As we countdown to the annual Lucene/Solr Revolution conference in Austin this October, we’re highlighting talks and sessions from past conferences. Today, we’re highlighting Anirudha Jadhav’s session on going beyond the conventional constraints of Solr.

The goal of the presentation is to delve into the implementation of Solr, with a focus on how to optimize Solr for big data search. Solr implementations are frequently limited to 5k-7k ingest rates in similar use cases. I conducted several experiments to increase the ingest rate as well as throughput of Solr, and achieved a 5x increase in performance, or north of 25k documents per second. Typically, optimizations are limited by the available network bandwidth. I used three key metrics to benchmark the performance of my Solr implementation: time triggers, document size triggers and document count triggers. The talk will delve into how I optimized the search engine, and how my peers can coax similar performance out of Solr. This is intended to be an in-depth description of the high-frequency search implementation, with q/a with the audience. All implementations described here are based on latest SolrCloud multi-datacenter setups.

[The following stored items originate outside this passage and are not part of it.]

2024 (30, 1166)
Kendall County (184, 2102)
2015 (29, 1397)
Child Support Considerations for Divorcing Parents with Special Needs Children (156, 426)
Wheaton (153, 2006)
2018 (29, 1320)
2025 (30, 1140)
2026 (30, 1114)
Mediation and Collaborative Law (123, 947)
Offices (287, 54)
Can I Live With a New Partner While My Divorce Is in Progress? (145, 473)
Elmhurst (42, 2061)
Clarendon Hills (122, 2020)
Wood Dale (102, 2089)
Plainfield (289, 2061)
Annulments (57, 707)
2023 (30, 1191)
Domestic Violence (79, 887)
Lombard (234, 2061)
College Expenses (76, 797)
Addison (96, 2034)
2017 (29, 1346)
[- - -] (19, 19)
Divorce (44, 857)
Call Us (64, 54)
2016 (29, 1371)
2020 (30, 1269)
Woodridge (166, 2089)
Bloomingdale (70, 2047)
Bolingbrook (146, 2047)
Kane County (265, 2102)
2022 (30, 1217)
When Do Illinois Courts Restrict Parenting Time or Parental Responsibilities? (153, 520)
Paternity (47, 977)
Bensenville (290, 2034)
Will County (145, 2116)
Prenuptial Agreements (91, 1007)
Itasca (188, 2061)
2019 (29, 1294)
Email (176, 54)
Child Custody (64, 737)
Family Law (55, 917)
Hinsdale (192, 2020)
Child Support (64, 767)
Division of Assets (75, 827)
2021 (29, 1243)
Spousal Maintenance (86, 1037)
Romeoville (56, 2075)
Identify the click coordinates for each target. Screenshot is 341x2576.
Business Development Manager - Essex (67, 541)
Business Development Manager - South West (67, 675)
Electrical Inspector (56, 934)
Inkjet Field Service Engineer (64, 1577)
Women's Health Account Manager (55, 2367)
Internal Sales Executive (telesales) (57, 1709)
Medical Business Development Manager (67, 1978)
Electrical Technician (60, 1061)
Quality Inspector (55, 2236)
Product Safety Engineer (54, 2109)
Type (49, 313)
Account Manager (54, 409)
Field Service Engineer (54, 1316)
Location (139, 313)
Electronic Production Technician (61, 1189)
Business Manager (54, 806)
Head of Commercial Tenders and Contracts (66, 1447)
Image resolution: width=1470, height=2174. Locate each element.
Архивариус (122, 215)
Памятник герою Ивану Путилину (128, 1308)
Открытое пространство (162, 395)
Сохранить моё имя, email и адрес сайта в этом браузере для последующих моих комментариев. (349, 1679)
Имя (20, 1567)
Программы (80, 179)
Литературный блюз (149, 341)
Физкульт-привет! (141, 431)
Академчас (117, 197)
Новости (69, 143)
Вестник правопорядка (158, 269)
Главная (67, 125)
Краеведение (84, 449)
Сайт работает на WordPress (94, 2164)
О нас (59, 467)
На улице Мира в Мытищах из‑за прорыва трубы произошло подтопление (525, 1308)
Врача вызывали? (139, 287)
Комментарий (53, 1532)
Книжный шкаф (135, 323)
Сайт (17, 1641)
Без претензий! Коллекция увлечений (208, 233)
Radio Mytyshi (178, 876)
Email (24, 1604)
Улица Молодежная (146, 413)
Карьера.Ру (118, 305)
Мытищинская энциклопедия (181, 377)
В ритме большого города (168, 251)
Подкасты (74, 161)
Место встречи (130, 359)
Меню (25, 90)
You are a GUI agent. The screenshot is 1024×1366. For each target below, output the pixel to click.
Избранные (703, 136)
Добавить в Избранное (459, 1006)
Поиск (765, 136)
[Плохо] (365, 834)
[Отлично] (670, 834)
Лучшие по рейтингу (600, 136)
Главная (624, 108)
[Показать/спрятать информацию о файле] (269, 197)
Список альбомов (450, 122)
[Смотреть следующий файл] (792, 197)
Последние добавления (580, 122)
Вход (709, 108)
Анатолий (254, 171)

Anirudha Jadhav is a big data search expert, and has architected and deployed arguably one of the world’s largest Lucene-based search deployments , tipping the scale at a little over 86 billion documents for Bloomberg LP. He has deep expertise in building financial applications, high-frequency trading and search applications as well as solving complex search and ranking problems. In his free time, he also enjoys scuba-diving, off-road treks with his 18th century British Army motorbike, building tri-copters and underwater photography. Anirudha earned his Masters in Computer Science from Courant Institute of Mathematical Sciences, New York University.